Auch bei der Firma Streit Service & Solution hat die Krise „voll durchgeschlagen“. Der Einrichter für Büro und Wohnbereiche kann den Verlust noch nicht genau beziffern. Versucht wird jetzt auf Home-Office-Ausstattungsangebote umzusteigen. Bei Investitionen herrsche, so Business-Unit-Inhouse-Leiter Clemens Imber, „gedämpfter Trommelklang“.

Gebeutelt ist auch der Architekt Mathias Haller. Die Liste der gestoppten Projekte ist lang. Im Raum stehen „Kurzarbeit oder gar Mitarbeiterentlassungen“. Dringendster Wunsch ist eine klare Aussage über die Übernahme von Sozialabgaben, Gehältern und Steuerzahlungen. Doch Haller spürt auch Begeisterung, „dass fast alle den Fokus auf das Wesentliche legen“.

Beifall bekommt sonst auch das Aktionstheater Panoptikum. Doch jetzt wackelt vieles: Ein Kooperationsprojekt mit Tänzern aus Russland und dem Sinfonieorchester Crescendo ist gestoppt. Auch Auftritte in Mexiko oder beim Stadtjubiläum sind unsicher. 65 Prozent des Jahresumsatzes seien verloren. Ein Ende nicht absehbar. Doch auch hier gibt’s neue Ansätze: Eine digitale Kreativplattform hat das Team von Matthias Rettner ins Leben gerufen. Beteiligt sind bisher 40 Personen aus zwölf Ländern.
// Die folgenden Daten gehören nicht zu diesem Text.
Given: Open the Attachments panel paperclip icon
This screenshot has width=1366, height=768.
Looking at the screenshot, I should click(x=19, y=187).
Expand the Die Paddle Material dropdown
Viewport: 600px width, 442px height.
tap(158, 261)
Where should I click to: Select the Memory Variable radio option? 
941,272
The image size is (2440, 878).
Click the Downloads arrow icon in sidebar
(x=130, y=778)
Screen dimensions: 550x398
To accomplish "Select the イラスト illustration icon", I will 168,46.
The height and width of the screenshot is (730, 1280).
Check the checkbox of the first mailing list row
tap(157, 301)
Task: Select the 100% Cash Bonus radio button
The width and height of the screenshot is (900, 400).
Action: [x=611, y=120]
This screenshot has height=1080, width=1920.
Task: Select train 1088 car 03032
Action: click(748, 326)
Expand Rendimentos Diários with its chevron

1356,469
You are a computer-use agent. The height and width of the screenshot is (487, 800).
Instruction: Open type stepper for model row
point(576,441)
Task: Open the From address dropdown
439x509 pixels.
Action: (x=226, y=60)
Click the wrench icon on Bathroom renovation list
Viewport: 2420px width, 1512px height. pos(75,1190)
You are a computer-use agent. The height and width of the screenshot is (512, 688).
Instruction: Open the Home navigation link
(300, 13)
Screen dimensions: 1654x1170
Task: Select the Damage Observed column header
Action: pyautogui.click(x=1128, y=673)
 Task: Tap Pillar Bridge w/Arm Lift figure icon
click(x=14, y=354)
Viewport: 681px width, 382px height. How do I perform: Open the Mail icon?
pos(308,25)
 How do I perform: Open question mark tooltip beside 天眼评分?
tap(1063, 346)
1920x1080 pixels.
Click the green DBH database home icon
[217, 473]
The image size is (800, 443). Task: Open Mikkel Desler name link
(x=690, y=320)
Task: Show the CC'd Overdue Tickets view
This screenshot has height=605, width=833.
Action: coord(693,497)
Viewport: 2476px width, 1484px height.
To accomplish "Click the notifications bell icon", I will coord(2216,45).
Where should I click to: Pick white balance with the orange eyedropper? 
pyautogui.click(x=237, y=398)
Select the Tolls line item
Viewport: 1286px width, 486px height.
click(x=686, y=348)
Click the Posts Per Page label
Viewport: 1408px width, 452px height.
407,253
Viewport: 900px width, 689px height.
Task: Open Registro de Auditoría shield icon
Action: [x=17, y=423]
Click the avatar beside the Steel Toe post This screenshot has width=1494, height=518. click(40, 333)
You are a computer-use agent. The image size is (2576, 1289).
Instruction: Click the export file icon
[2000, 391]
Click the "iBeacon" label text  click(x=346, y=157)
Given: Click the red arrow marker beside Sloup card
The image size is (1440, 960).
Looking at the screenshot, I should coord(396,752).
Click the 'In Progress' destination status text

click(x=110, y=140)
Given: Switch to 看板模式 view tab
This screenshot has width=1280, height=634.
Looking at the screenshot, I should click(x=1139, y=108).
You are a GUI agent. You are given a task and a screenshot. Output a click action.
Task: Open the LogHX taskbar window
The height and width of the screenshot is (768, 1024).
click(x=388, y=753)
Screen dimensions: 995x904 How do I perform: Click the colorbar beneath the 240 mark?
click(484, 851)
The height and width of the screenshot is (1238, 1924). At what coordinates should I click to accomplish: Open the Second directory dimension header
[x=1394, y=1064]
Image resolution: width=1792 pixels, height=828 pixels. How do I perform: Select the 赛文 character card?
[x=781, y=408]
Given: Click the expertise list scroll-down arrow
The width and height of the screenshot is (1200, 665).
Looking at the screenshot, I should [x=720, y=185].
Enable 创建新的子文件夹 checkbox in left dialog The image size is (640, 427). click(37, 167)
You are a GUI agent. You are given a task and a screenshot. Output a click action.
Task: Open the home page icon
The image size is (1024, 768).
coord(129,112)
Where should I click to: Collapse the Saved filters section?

Auch Jonas Lorscheid von Dikkes Wassar verbucht Erfolge. Sein Messestandvideo hat zwölf neue Kunden an Bord geholt. Das sei weniger als sonst, aber immerhin. Auch die Community im Kreativpark wachse zusammen. Nicolas Häbel bestätigt, dass der Zusammenhalt groß ist. „Man spürt, dass alle in einem Boot sitzen. Wenn wir untergehen, dann gemeinsam.“ Außer man sei Amazon und verkaufe das Boot.